Many buy a season pass for convenience at a ski area near them and that they enjoy skiing or riding, which is fine. If you like to visit a variety of ski areas throughout the season rather than just staying with one you might consider purchasing the Indy Pass, which offers the most choices of any multiple ski area pass in the Midwest. It's good at 30 ski areas scattered across Minnesota, Wisconsin, Iowa, Michigan and South Dakota.

Several of the ski areas are grouped within easy driving distance of each other, which means you can take road trips to visit two or three different resorts over a week long trip. There are trips like that in northwestern Lower Michigan, Upper Michigan, northern Wisconsin and Minnesota around the Great Lakes. The Indy Pass is also good at three of the Heartland's largest ski resorts, Lutsen Mountains, near a 900 foot vertical in the Gopher State, Granite Peak, at 700 feet, in the Badger State, and Terry Peak, over a 1,000 feet, in South Dakota's Black Hills.

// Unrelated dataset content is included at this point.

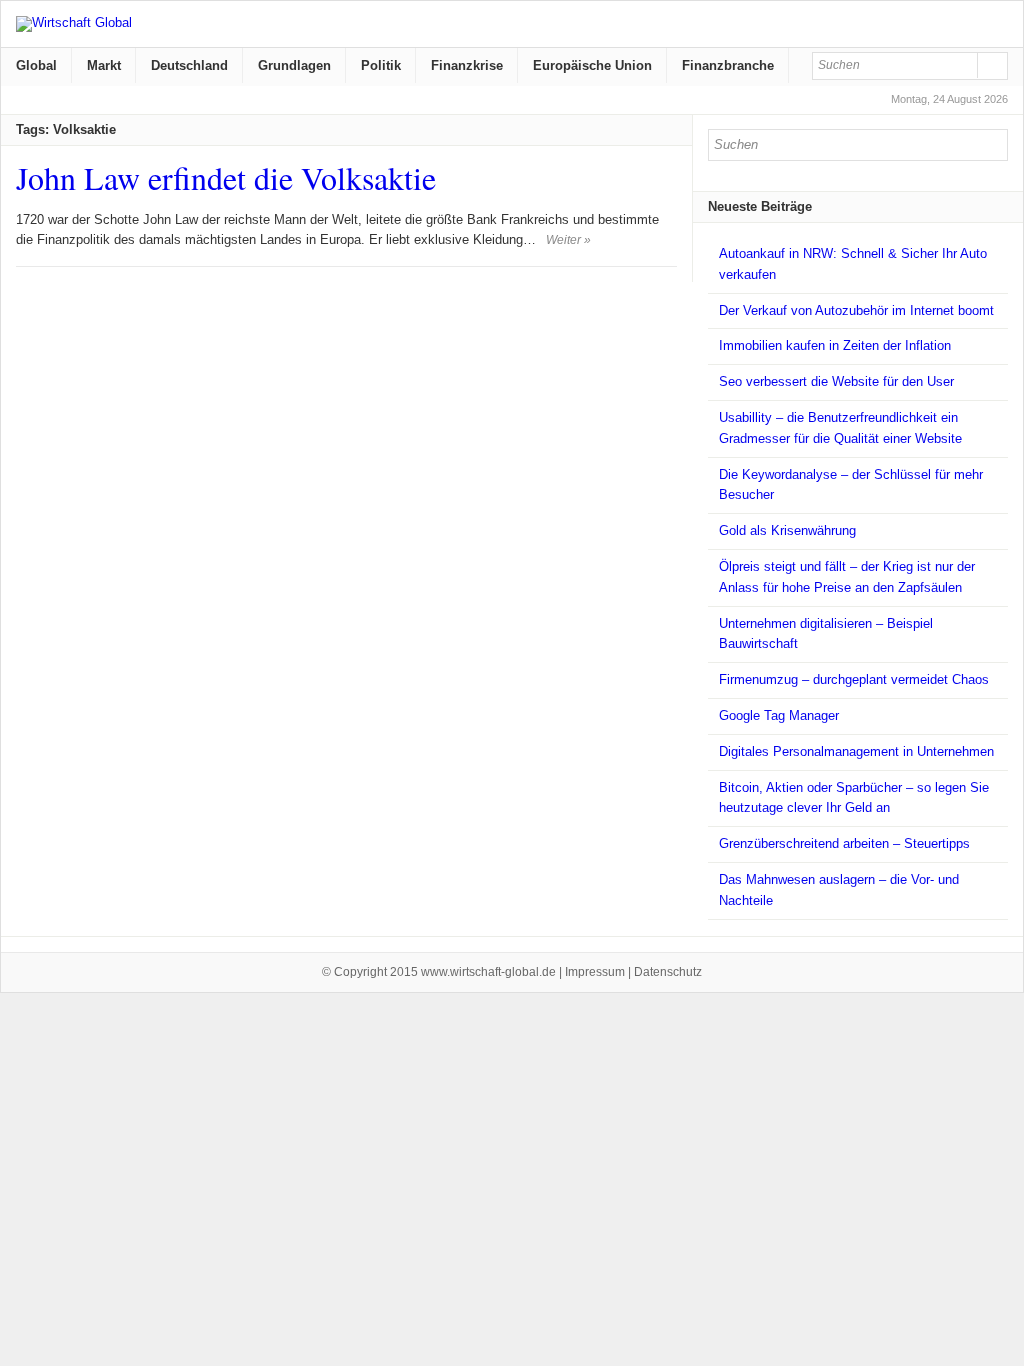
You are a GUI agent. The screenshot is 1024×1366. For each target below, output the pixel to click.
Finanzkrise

The pass is currently on sale through November at $329 for adults and $149 children for the regular Indy Pass that does have blackout dates at some of the areas. The Indy+ Pass is $429 adults and $199 children with no blackout dates. The pass is good for two free days of skiing or snowboarding at each ski area and 25% off the daily rate for a third day on the slopes. Once your Indy Pass has been registered you simply go to the ticket window, get your lift ticket with your driver's license or photo ID for each day you wish to ski or ride.

For Midwest road trips it doesn't get any easier to combine ski areas for easy access and multiple days of skiing and riding. Of course it is also good at 70 other ski areas across the Lower 48, which means it’s easier than ever to maximize both your turns and your season.